▸ **SOURCE EXCERPT**:
-------------------------

Are you happy?

DH and I moved around when we were first married. From large cities to small towns. We found we liked and dislikes stuff about every place. We found that we were happy in all the towns because we are together.

Could you get a part time job to get some adult interactions. I have found that my SAHM friends tend to get down when they do not have enought adult interaction.
 
Yes, I consider myself a happy person, and like some of the PP's, I don't get involved in the drama or gossip. I don't worry about "fitting in" or what others think about me. Instead, I do what I enjoy, think positive thoughts, and try to be a positive force. I guess I'm a happy person because I choose to be a happy person, does that make sense?
If you're feeling trapped where you are, you need an outlet. Maybe some on line courses? day trips? weekend getaways? If you really feel you need to move on, and DH is settled where he is maybe some type of compromise - rent out your place for a year or two while you guys try something different and then reassess after that couple of years is up which direction you want to head in.
I'm a bit of a gypsy so I understand the restlessness that comes when stagnant too long.
 
I do get to do things for myself - I love to read, I work out, I have time to do these things, but the next largest city, is only one of 24,000 people, and it is an hour away - so even there, there is not much to do. DH and I definately need to do more things - we have never been good at doing things just for us, and that is probably part of my discontent - we have focused on the kids and not on ourselves - but there is just nowhere to go around here, even if we did sneak away:confused3. I would love to get a job somewhere when my dd4 starts school, but truly, there is not much opportunity for that either. I don't want dh to feel like he has to move bec. I'm not happy here, but I really don't think things will improve until we DO move - 10 years is a long time to try to make a place work. He does not love this town either, but he has a very good job (appraiser- he does'nt love it, but the $ is good and his office is in our home) and does'nt want to start over in the career department.

-------------------------

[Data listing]
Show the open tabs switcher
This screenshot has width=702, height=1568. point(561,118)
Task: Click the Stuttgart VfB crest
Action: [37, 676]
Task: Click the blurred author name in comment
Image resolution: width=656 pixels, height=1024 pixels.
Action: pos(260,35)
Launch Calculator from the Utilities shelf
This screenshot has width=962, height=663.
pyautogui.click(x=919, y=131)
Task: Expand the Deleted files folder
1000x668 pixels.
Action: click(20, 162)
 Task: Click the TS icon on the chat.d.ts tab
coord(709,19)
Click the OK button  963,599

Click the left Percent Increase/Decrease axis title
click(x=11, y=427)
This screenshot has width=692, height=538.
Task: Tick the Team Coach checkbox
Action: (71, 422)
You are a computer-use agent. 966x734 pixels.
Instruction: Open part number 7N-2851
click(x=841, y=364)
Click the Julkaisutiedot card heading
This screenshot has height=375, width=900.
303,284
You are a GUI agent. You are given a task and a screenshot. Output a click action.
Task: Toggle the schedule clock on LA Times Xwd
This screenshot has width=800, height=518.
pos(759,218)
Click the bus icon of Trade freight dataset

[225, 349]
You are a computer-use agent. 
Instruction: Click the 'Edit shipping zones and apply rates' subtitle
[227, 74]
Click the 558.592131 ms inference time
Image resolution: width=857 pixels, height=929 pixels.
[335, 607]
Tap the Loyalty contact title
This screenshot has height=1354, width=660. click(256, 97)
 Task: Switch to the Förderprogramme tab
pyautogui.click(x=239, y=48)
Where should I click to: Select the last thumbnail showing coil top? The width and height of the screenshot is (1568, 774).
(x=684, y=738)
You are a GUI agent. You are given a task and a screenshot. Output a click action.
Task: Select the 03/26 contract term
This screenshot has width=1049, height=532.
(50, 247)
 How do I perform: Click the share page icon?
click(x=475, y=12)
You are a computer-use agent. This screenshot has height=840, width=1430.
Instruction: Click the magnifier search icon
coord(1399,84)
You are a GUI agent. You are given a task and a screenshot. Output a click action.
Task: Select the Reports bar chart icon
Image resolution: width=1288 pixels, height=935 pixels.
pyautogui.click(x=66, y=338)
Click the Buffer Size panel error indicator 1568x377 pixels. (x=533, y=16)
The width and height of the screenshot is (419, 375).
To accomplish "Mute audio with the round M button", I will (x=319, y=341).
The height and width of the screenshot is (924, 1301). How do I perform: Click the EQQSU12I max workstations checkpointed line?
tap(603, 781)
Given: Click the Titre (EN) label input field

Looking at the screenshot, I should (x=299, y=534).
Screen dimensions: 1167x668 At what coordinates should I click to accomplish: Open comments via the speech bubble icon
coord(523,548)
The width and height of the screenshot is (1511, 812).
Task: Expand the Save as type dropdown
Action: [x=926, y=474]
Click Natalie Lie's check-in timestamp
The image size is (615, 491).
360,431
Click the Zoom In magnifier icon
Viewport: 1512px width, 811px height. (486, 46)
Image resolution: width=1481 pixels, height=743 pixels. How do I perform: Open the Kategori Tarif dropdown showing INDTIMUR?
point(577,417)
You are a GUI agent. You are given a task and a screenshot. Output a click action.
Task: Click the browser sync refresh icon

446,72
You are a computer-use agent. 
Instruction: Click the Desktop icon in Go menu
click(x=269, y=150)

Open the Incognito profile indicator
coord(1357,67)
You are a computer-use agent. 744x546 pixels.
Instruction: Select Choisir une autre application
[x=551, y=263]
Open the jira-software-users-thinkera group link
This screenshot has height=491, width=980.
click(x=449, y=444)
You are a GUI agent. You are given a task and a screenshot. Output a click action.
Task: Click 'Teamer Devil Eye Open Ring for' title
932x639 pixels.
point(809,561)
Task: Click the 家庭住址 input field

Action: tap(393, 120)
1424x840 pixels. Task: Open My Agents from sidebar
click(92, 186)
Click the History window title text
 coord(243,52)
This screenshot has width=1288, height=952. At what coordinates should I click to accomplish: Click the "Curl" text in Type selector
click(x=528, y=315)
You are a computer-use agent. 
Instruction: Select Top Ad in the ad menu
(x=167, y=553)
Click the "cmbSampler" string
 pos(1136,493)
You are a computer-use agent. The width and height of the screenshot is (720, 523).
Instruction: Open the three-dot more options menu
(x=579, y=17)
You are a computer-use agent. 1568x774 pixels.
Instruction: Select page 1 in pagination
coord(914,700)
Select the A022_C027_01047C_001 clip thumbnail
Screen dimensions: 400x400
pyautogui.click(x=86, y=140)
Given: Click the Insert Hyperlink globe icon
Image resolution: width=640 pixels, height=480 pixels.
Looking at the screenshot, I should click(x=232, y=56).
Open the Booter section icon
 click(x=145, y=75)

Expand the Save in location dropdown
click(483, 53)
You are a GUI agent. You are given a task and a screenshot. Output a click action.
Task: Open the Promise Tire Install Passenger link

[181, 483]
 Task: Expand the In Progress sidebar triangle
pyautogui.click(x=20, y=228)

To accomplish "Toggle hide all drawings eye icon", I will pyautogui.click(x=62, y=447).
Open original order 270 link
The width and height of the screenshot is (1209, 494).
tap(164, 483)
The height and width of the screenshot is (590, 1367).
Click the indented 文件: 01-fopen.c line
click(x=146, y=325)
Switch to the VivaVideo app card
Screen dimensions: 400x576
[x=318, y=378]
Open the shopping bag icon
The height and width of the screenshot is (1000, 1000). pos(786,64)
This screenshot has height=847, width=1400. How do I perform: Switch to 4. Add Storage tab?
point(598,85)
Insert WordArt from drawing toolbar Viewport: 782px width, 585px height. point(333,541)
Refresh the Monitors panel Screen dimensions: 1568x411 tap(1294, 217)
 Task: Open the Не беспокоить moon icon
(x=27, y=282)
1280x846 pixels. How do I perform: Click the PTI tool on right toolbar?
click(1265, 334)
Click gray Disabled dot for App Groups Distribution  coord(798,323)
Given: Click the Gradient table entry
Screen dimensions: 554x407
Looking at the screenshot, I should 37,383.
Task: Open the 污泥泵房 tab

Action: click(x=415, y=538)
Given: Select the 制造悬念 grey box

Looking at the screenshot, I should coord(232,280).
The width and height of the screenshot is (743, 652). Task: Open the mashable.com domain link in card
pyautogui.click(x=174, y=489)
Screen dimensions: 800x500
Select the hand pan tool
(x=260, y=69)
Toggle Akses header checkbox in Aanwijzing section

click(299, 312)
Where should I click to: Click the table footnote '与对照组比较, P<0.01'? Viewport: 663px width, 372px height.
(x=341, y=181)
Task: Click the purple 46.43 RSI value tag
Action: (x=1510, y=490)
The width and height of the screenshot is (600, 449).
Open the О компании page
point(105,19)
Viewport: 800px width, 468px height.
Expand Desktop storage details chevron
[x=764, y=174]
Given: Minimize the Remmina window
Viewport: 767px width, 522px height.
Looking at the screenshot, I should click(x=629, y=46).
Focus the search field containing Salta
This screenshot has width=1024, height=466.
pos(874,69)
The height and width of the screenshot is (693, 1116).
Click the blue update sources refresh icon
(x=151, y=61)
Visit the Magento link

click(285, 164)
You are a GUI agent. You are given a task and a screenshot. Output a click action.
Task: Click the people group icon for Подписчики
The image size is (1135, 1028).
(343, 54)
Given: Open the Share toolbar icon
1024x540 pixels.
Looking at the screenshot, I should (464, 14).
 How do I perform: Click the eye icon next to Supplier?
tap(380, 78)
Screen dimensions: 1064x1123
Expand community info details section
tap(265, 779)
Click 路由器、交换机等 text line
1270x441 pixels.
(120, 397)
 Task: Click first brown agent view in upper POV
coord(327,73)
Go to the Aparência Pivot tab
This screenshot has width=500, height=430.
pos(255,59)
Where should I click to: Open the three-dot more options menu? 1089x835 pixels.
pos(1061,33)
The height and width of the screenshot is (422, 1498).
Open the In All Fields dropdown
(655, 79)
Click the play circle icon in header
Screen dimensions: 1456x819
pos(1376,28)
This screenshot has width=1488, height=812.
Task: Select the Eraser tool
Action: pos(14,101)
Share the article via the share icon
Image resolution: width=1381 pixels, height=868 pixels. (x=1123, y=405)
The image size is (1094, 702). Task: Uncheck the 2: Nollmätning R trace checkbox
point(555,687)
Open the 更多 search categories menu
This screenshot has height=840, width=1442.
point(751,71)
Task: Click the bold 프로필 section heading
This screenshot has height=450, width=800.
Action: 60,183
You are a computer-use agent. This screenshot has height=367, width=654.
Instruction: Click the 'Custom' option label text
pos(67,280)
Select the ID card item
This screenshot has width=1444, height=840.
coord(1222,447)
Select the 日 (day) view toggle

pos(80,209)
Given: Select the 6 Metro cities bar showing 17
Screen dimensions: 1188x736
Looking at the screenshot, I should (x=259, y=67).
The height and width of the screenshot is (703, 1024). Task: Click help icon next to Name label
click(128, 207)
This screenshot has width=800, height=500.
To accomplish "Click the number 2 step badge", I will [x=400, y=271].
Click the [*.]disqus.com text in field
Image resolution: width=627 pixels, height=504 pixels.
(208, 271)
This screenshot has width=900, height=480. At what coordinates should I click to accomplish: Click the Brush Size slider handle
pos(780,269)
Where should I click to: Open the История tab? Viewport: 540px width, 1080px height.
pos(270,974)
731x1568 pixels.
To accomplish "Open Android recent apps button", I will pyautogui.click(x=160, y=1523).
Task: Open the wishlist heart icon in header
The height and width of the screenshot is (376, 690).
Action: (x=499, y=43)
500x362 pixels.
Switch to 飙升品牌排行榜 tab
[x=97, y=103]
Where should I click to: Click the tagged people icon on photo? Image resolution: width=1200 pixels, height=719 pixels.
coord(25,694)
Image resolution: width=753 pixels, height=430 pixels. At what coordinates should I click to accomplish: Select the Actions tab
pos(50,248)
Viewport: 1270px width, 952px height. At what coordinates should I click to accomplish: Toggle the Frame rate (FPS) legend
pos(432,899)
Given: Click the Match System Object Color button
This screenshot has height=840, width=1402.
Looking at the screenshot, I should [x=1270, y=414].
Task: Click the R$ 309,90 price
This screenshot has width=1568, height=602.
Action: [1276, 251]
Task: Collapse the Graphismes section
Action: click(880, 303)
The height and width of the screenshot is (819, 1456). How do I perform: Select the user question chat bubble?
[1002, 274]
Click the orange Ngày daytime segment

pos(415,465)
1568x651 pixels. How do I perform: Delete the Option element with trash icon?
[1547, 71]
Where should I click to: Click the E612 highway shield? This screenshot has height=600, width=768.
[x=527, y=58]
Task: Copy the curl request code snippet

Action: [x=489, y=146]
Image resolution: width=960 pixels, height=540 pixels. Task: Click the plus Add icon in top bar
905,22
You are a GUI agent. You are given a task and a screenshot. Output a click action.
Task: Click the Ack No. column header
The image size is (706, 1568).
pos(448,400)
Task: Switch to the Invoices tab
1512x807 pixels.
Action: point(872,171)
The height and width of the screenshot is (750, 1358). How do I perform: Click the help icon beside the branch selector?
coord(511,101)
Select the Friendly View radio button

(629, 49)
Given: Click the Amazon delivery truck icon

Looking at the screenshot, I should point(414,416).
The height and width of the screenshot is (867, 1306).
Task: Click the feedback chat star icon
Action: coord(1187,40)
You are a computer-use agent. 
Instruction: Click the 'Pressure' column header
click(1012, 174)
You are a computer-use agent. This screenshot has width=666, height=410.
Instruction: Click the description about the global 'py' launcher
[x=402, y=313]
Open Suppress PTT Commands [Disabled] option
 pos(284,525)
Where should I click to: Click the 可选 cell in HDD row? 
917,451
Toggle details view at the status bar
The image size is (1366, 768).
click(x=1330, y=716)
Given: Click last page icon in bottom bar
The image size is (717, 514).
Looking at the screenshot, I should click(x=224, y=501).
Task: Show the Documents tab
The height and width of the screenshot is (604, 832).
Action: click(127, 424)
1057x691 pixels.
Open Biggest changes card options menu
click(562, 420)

-------------------------

▸ **SHORT EXERCISE 1**: Count the rows that contain the string "dimensions" and give only the number.
▸ **SHORT EXERCISE 2**: Write the next part of the forum discussion about happiness and moving, starting after its last sentence.
The forum discussion and the rows are separate material with no connection.

▸ **TASK RESULT 1**: 9

▸ **TASK RESULT 2**:
This is a tough one. You each have a valid reason for moving or staying. If you do move would you be willing to get a full time job to make up the income gap?
 
What about volunteering? Not at your kids' school b/c that will put you with the same group of people. If you could find the right thing, it would give you a satisfying on-going experience and the opportunity to meet some new people at the same time. Almost all non-profits welcome volunteers.
 

This is a tough one. You each have a valid reason for moving or staying. If you do move would you be willing to get a full time job to make up the income gap?

I would love to get a job - especially after my 4 year old goes to school - only 1 and 1/2 years until then. I would like to contribute to our income, and really, have something that is for me, I know I would not be happy staying home full time when all of the kids are in school - but first I am a mom, so I would love to find something that would work around the kids' schedules - I was a latchkey kid growing up, and I love being here when my 2 oldest get off the bus - in a larger town I KNOW I could find something that would work for us.
 
What about volunteering? Not at your kids' school b/c that will put you with the same group of people. If you could find the right thing, it would give you a satisfying on-going experience and the opportunity to meet some new people at the same time. Almost all non-profits welcome volunteers.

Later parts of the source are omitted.